In deze uitspraak van de Rechtbank Den Haag op 5 juli 2024, in de zaak NL22.23093, wordt het beroep van eiser, een Turkse nationaliteit houder, tegen de afwijzing van zijn aanvraag voor een verblijfsvergunning beoordeeld. Eiser had eerder een verblijfsvergunning voor bepaalde tijd, maar zijn aanvraag voor een nieuwe vergunning op humanitaire gronden werd afgewezen door de staatssecretaris van Justitie en Veiligheid. De rechtbank behandelt het beroep dat eiser heeft ingesteld tegen deze afwijzing, waarbij de staatssecretaris zijn besluit op 17 september 2020 en het daaropvolgende besluit van 8 november 2022 handhaafde.

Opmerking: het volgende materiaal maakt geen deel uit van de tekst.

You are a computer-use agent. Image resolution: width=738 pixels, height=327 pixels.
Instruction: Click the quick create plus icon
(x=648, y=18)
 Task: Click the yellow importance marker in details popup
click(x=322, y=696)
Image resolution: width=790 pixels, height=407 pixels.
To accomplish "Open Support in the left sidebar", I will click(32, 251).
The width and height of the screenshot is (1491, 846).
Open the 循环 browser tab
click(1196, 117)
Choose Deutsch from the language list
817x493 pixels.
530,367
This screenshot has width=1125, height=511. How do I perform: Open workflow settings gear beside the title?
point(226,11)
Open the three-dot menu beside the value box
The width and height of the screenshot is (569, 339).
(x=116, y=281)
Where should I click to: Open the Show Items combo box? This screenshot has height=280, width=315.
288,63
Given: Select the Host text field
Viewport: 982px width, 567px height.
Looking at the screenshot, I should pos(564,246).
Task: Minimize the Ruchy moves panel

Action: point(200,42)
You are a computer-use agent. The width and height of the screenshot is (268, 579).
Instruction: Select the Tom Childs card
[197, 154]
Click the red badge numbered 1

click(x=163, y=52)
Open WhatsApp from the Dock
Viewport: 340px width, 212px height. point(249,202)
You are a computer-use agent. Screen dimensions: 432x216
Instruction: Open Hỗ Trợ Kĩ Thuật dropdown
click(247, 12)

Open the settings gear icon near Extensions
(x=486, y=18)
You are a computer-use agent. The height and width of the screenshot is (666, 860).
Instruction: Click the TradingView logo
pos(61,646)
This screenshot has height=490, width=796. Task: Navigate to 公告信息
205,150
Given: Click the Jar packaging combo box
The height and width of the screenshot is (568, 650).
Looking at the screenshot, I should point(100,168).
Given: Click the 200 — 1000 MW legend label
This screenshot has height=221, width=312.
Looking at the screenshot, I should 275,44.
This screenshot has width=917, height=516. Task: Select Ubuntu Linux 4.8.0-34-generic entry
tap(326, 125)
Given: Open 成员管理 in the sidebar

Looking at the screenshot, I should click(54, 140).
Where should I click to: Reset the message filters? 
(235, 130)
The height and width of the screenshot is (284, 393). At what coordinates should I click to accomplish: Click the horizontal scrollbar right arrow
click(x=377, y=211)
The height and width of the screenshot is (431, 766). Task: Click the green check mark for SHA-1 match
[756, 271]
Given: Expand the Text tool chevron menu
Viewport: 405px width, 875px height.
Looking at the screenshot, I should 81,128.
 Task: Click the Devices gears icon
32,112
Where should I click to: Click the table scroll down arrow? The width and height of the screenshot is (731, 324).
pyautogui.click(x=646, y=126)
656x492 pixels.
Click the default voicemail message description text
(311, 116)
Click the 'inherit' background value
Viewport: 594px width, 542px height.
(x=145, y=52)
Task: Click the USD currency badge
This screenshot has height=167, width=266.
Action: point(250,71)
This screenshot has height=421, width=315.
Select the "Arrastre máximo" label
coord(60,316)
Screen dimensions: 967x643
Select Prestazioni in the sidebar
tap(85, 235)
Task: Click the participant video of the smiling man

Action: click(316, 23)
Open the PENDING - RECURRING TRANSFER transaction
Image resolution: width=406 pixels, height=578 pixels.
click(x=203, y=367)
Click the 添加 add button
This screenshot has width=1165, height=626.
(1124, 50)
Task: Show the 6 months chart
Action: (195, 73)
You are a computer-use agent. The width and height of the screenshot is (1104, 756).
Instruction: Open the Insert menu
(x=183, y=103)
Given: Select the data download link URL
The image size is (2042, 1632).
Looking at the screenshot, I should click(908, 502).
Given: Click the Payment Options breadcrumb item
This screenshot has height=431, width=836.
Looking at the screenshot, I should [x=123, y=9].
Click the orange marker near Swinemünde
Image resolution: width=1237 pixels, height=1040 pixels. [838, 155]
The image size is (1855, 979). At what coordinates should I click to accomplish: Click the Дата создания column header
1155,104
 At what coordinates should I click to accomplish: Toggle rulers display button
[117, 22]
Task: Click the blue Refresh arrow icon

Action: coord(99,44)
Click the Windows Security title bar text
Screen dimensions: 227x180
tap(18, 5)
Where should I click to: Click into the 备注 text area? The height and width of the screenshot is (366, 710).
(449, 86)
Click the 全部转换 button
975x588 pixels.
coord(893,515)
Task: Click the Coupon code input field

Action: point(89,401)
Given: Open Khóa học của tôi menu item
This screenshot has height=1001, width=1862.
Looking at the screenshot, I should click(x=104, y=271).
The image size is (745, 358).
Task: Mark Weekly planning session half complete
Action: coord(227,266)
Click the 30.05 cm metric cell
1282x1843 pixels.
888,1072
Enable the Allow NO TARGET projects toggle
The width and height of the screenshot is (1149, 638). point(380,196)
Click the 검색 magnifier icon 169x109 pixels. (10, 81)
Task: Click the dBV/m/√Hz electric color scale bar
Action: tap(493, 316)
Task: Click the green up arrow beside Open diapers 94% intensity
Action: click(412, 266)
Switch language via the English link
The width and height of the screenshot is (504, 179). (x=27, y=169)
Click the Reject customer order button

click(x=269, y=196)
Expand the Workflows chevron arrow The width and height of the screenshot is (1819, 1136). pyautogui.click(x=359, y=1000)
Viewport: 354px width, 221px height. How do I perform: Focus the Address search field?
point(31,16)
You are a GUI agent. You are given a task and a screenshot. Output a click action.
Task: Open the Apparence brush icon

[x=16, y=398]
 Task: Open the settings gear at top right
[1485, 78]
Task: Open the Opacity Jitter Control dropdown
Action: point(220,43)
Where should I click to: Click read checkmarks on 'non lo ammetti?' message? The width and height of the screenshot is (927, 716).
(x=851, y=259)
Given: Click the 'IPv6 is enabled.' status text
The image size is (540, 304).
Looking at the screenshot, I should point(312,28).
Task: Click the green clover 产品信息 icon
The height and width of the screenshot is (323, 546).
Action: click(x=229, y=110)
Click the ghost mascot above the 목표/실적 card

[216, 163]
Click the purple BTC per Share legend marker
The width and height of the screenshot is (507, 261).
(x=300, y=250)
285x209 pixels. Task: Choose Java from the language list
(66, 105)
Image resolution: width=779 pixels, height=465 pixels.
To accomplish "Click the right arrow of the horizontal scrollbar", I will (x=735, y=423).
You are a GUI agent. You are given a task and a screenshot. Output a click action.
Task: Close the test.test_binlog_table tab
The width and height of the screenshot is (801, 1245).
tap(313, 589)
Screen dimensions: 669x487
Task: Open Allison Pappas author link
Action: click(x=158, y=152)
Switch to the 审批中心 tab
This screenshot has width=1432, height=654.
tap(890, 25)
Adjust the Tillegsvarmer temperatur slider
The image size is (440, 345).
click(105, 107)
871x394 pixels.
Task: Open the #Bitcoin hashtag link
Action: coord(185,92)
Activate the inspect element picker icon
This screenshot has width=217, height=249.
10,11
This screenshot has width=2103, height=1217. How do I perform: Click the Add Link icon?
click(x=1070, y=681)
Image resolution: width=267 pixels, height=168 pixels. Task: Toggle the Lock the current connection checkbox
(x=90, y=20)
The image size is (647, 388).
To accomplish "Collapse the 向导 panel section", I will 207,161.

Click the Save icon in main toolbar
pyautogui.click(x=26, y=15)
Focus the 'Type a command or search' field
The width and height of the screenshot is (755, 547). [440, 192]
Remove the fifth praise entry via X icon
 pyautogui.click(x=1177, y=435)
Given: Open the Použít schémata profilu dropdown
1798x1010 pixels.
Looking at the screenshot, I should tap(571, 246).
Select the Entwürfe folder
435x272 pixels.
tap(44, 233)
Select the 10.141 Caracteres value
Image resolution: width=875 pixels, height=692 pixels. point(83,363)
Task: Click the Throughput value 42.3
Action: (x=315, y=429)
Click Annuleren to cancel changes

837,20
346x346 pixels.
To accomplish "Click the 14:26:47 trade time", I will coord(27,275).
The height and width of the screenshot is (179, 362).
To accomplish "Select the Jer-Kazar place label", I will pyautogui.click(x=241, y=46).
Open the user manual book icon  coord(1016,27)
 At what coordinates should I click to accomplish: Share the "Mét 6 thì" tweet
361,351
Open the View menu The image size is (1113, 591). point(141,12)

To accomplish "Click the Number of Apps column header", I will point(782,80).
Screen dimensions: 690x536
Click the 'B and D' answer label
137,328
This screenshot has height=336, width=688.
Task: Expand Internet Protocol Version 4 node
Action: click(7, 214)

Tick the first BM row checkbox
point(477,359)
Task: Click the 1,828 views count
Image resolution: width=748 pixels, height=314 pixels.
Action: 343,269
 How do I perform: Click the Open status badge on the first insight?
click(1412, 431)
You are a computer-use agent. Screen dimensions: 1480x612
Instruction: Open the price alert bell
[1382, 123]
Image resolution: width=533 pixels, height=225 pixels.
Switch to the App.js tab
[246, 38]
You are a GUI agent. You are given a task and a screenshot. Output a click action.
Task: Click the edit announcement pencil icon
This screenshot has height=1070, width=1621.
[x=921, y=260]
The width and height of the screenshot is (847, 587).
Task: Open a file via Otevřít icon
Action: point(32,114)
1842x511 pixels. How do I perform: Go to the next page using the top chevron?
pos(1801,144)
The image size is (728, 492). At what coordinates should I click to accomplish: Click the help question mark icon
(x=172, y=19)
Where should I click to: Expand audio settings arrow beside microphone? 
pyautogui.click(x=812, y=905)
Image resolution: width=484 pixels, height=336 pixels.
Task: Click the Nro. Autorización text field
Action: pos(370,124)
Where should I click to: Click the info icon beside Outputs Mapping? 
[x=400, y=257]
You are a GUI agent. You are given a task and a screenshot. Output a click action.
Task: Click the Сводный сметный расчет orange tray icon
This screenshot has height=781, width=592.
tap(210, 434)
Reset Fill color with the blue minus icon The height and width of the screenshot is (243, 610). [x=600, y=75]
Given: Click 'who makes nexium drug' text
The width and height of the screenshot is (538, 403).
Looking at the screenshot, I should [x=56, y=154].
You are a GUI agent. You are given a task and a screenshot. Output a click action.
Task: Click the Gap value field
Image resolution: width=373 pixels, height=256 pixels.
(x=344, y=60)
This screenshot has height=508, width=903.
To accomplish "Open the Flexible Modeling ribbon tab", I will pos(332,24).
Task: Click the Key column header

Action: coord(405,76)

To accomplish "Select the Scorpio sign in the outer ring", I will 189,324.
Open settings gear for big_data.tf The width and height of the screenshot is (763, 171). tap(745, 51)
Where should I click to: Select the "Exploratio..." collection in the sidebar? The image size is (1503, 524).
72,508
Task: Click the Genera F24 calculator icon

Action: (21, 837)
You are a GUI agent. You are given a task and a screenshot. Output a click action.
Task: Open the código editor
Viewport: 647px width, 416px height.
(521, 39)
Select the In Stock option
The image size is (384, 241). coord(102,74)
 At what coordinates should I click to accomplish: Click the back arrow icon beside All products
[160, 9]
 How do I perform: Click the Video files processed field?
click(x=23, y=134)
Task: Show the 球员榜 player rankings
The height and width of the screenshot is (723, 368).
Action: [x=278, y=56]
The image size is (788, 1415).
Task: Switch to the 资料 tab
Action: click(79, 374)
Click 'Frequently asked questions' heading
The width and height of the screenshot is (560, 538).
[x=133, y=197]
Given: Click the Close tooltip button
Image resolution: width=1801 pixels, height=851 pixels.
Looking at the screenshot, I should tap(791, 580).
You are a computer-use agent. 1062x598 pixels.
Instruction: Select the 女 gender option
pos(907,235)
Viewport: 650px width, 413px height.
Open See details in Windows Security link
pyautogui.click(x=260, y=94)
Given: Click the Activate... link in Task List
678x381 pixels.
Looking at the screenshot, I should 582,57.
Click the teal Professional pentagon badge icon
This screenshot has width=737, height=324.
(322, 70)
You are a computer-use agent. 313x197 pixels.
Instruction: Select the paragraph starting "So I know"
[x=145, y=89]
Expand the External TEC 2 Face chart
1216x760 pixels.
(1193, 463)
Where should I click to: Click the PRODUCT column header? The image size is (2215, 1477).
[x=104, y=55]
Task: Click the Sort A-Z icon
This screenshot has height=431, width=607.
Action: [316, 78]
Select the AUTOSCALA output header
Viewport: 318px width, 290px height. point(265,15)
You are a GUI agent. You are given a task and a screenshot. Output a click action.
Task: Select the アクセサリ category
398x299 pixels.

De rechtbank concludeert dat de staatssecretaris onvoldoende heeft gemotiveerd waarom de situatie van eiser geen aanleiding vormt om van het beleid af te wijken. Eiser betoogt dat hij voldoet aan de voorwaarden voor voortgezet verblijf, maar de staatssecretaris stelt dat hij niet voldoet aan het inkomensvereiste. De rechtbank oordeelt dat de staatssecretaris niet de juiste peildatum heeft gehanteerd en dat de inkomensnorm niet correct is toegepast. Bovendien wordt de coronapandemie als bijzondere omstandigheid niet voldoende in aanmerking genomen door de staatssecretaris.
De rechtbank vernietigt het bestreden besluit en draagt de staatssecretaris op om binnen acht weken een nieuw besluit te nemen, waarbij de rechtbank de staatssecretaris ook verplicht om het griffierecht en proceskosten aan eiser te vergoeden. De uitspraak benadrukt het belang van zorgvuldige motivering en het in acht nemen van bijzondere omstandigheden in bestuursrechtelijke procedures.